John,
When you consider how complex it is to "write software" its not something you can take up gradually. A Google fellow ALL OF 32, estimates in his lifetime he has spent 50,000 hours writing software. I'm guessing that is 20 years, perhaps 60 hours a week (since he was a kid), as a "year" only has 8,760 hours.
And even Google the other day had massive gmail outage that CNBC reported during their telecast despite 1000's of pro's like him on staff tasked with their "software".
It's not some nothing you take up in your spare time and have much luck at it, imho.
If the cursory graphs and checks (which are pretty nice) in Observium are not enough, I recommend brining in IBM netcool or HP Openview teams like many major ISP's (Level3, ATT) have had to do. Of course, these consultants rate's start at $250/hour in my experience and not $100 a year like Observium :)

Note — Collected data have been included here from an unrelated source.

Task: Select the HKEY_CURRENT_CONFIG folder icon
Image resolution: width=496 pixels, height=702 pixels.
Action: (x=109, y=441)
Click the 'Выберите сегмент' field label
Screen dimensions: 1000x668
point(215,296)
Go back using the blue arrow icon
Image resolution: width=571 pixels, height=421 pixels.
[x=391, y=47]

In our similar operation to your own, ran on behalf of private low latency trading firms between NY and CHICAGO, with extremely secretive, precise requirements - we monitor the "overall" network with Observium to get "a sense" of utilization at 20,000 feet - then drill down with very very precise tools written for each purpose in python, java, bash shells, etc - each with its own backend data storage and reporting scheme from a simple as rrd files, log files, pcap files to as complex as Microsoft sql and couchbase.
In short, I think you are trying to do too much with one tool. You need a "polling style" app for the overview time series, and you need "real-time sensors" that trip and alert in a second or less. We use many variants of both. I call it "monitoring in depth". So even if 3 out of 4 of our tools fail - the 4th one will alert us and the client, often with seconds to "go flat". Imagine you were writing call options in microseconds and you didn't have the current stock price or news about the stock :)
Thanks,
Joe
-----Original Message----- From: observium [mailto:observium-bounces@observium.org] On Behalf Of John Brown Sent: Saturday, April 04, 2015 05:56 To: observium Subject: [Observium] observium managment should be more professional
http://afmug.com/pipermail/af/2015-March/018914.html
As a provider of internet connectivity (ergo a telco and a ISP) we use licensed microwave and unlicensed microwave technologies to feed our revenue generating customers. We also use fiber, and copper based technologies.
microwave != wifi
We are not alone in using a mix of technologies to deliver bits to customers. T-Mobile, ATT, Sprint, AllTel, Cellular One, Verizon, etc all use microwave (wireless) technologies to deliver bits.
I, like others, have offered to write code, have asked for pointers on how to get started writing code, all appears to have fallen upon deaf ears.
I've offered to PAY others to write code to support our kit, with features we need. No takers.
As a PAID user, I'm quite shocked and disappointed in Adam's childish behaviour.
Users of Observium should be concerned that their continued investment could be a loosing path as more people move AWAY from the product and go support other packages. On two lists that I saw the above URL, not less than 3 dozen people said they where removing observium and not renewing their annual subscriptions. I suspect that will become a trend.